Mary Louise Kelly
Mary Louise Kelly is a co-host of All Things Considered, NPR's award-winning afternoon newsmagazine.
Previously, she spent a decade as national security correspondent for NPR News, and she's kept that focus in her role as anchor. That's meant taking All Things Considered to Russia, North Korea, and beyond (including live coverage from Helsinki, for the infamous Trump-Putin summit). Her past reporting has tracked the CIA and other spy agencies, terrorism, wars, and rising nuclear powers. Kelly's assignments have found her deep in interviews at the Khyber Pass, at mosques in Hamburg, and in grimy Belfast bars.

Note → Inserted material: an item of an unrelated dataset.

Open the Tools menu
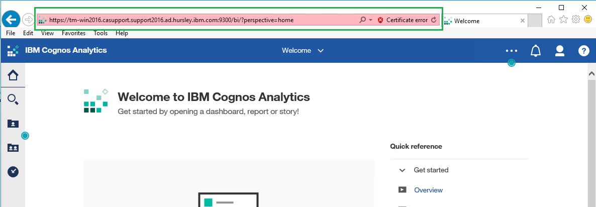The image size is (596, 207). pyautogui.click(x=101, y=33)
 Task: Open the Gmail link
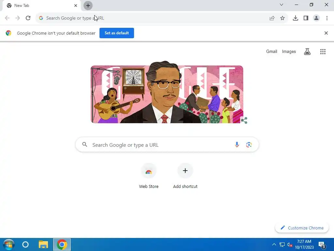pos(272,51)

Kelly first launched NPR's intelligence beat in 2004. After one particularly tough trip to Baghdad — so tough she wrote an essay about it for Newsweek — she decided to try trading the spy beat for spy fiction. Her debut espionage novel, Anonymous Sources, was published by Simon and Schuster in 2013. It's a tale of journalists, spies, and Pakistan's nuclear security. Her second novel, The Bullet, followed in 2015.
Kelly's writing has appeared in the Wall Street Journal, The New York Times, The Washington Post, Politico, Washingtonian, The Atlantic, and other publications. She has lectured at Harvard and Stanford, and taught a course on national security and journalism at Georgetown University. In addition to her NPR work, Kelly serves as a contributing editor at The Atlantic, moderating newsmaker interviews at forums from Aspen to Abu Dhabi.

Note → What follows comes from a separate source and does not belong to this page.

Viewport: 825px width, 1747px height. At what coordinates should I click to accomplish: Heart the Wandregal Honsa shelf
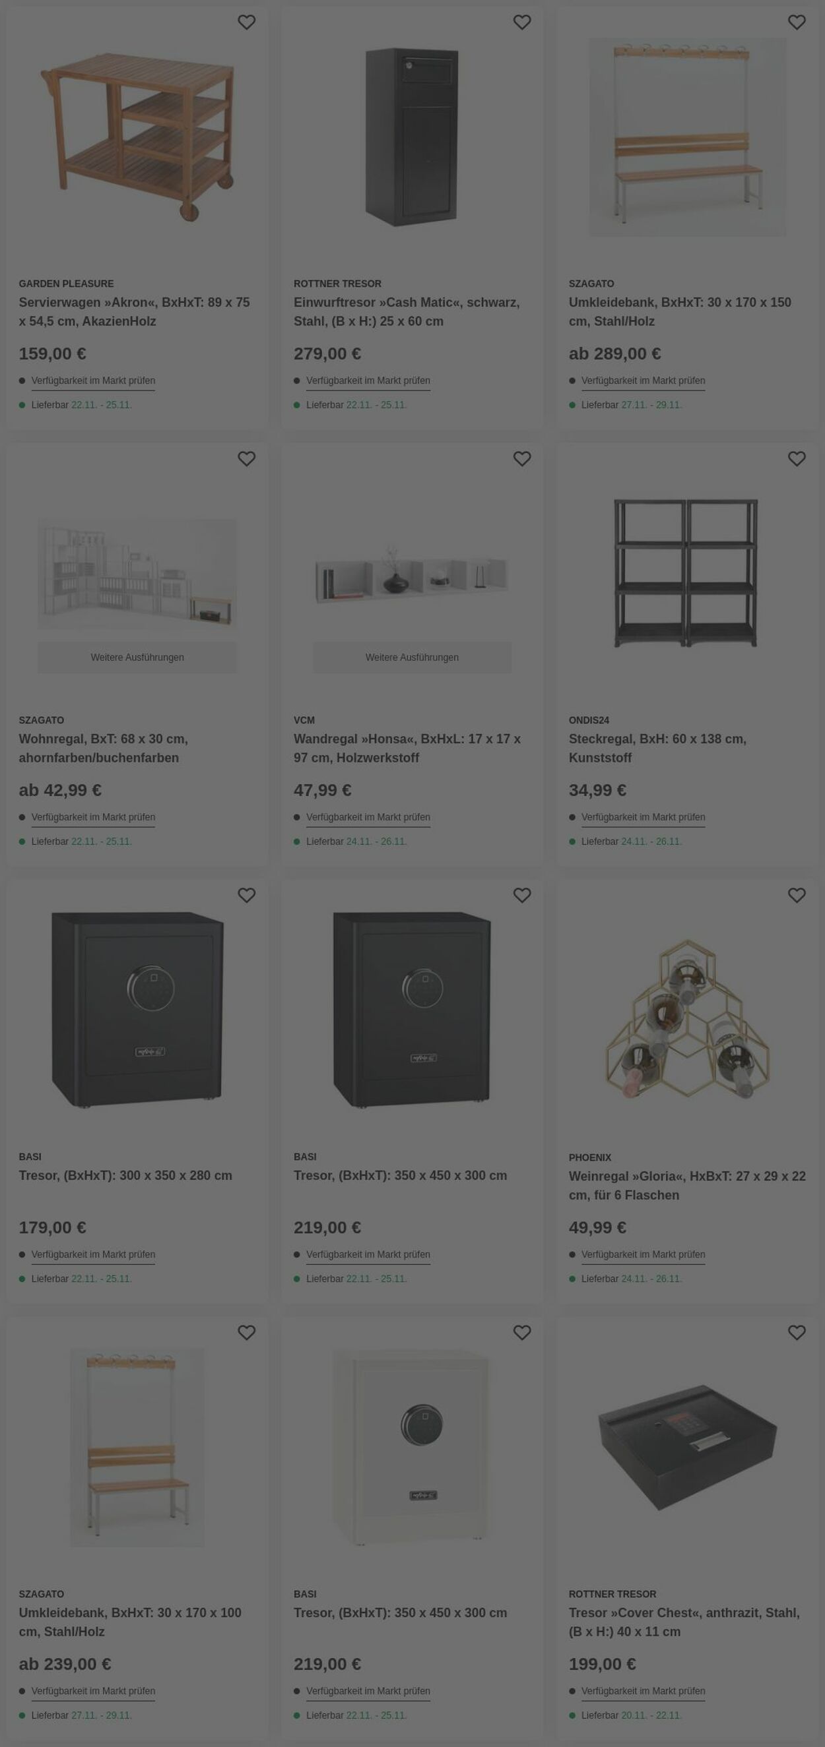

A Georgia native, Kelly's first job was pounding the streets as a political reporter at the Atlanta Journal-Constitution. In 1996, she made the leap to broadcasting, joining the team that launched BBC/Public Radio International's The World. The following year, Kelly moved to London to work as a producer for CNN and as a senior producer, host, and reporter for the BBC World Service.
Kelly graduated from Harvard University in 1993 with degrees in government, French language, and literature. Two years later, she completed a master's degree in European studies at Cambridge University in England.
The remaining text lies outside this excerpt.